Knowing where a painter was born, if they were left-handed, if they were avid readers, city mice or country hermits and what they ate for breakfast all help to deepen my perception and enjoyment of a painting.

In an art gallery, I enjoy the artist bios and quotes and the collection introductions stenciled up and down 15 feet of wall almost as much as I do the colors and brushstrokes.

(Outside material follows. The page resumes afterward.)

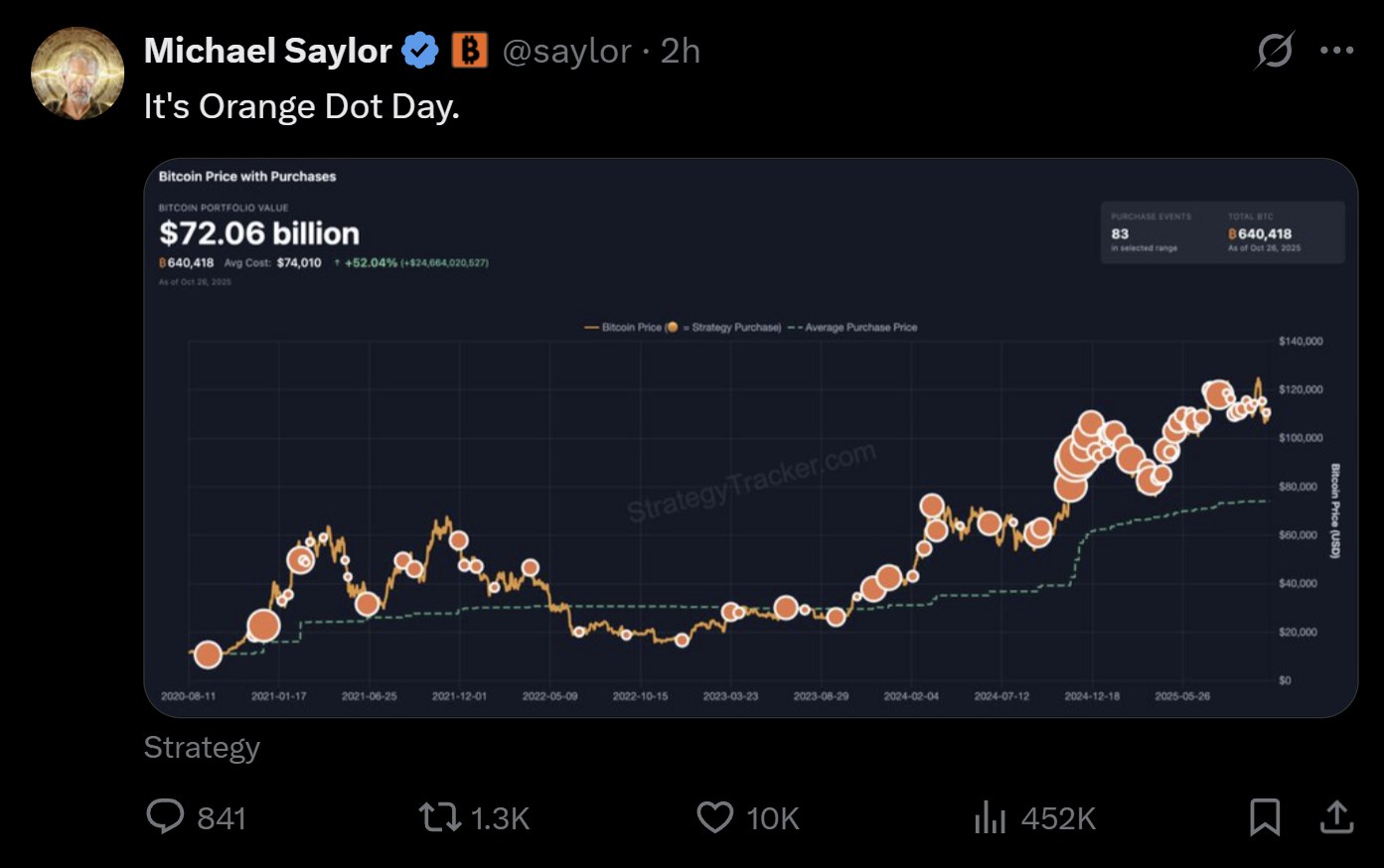Click the Grok explain-post icon
The width and height of the screenshot is (1384, 868).
(1274, 51)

Take for example this one I found in the AGO on my latest visit:

“But, after all, the aim of art is to create space – space that is not compromised by decoration or illustration, space within which the subjects of painting can live.”

– Frank Stella

    Frank Stella     Madinat as-Salam I , 1970     118 X 300 inches     Polymer and fluorescent paint on canvas     Frederick R. Wisman Art Foundation, Los Angeles, California

Madinat as-Salam I

I also like parallels.

If we take Stella’s quote and think about the canvass as our body, and yoga as painting, we find a common goal between the two practices: space. The aim of yoga is to create space, mentally and physically through breath, compassionate awareness and asana. Sometimes I think of this process as a cracking open of sorts, or as letting go and surrendering. But what if we thought about creating space in our yoga practice as a creative process? In the act of relinquishing everything that fills us up, litters the canvass of lives, that ceases to serve us anymore, that distracts our attention, we consciously free up space for light, for softness, for movement. In these spaces, we invite our authentic selves, the true subject of our painting, to appear and to flourish: to live.

If your body were a painting: what wold it look like now?

How cluttered is your painting; is their room to breathe?

What ‘decoration or illustration’ s can you remove?

How can you bring your ‘subject’ to life?